Living in the Questions
As a mother, I am well acquainted with questions: “When is supper?” or “Why can’t I go?” As an instructor, I often encourage students to ask questions so that they can clarify their understanding, especially as any communication between human beings is prone to misunderstanding. Our question-asking nature carries over to the big questions of life, like “Where was God?” or “Why did God allow this to happen?” But by always needing an answer to our question “Why?” we place limits on the answers that might come and don’t even realize we are asking the wrong questions.
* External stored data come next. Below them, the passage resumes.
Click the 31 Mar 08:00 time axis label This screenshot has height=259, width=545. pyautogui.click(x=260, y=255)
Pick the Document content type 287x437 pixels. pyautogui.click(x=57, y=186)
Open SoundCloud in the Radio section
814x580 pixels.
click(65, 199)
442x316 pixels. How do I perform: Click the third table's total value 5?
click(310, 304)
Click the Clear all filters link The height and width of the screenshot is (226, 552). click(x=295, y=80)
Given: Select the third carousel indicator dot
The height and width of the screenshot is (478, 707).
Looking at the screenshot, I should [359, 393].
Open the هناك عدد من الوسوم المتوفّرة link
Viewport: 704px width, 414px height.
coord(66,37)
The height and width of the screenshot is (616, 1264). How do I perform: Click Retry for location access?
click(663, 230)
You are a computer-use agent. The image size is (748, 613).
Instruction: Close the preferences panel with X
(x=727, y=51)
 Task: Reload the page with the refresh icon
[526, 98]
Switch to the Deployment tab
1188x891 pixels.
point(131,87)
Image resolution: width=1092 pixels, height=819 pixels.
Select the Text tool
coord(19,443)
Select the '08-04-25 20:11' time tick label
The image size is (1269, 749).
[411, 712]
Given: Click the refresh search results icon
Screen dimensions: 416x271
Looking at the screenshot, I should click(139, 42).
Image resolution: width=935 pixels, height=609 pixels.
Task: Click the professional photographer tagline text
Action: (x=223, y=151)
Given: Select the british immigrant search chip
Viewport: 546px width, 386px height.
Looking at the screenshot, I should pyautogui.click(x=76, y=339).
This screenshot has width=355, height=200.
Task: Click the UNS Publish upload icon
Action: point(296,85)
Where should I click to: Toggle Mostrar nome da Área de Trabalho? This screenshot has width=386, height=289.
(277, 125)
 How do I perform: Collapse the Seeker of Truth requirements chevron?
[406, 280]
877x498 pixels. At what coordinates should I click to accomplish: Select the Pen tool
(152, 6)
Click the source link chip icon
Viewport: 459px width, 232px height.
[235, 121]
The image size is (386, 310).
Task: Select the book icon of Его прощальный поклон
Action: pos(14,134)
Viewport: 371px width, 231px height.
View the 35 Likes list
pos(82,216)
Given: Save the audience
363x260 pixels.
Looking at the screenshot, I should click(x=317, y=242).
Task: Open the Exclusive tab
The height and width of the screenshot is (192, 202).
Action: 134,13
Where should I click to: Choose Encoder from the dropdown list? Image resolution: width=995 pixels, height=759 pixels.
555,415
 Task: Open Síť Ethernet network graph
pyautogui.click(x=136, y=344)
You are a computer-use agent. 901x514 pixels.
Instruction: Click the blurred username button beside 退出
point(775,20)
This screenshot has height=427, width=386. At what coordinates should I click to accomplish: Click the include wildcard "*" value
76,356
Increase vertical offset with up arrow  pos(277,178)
Author Dani Shapiro writes in her memoir called Devotion about what it was like growing up with an orthodox Jewish father and an atheist mother. After the tragic death of her father and the unhappy remaining years of her mother’s life, she began to question what she herself believed and why, especially when her young son started asking about God. Shapiro felt hollow when she provided a variety of answers about what different religions had to say about God. And her son refused to be satisfied with those textbook answers– he wanted to know what she knew and felt about God.
So Shapiro says, “I brought God into our home by living in the questions, not trying to come up with an answer.” I was intrigued by her idea of “living in the questions,” being content to ponder God and his character and qualities without having to explain the mystery.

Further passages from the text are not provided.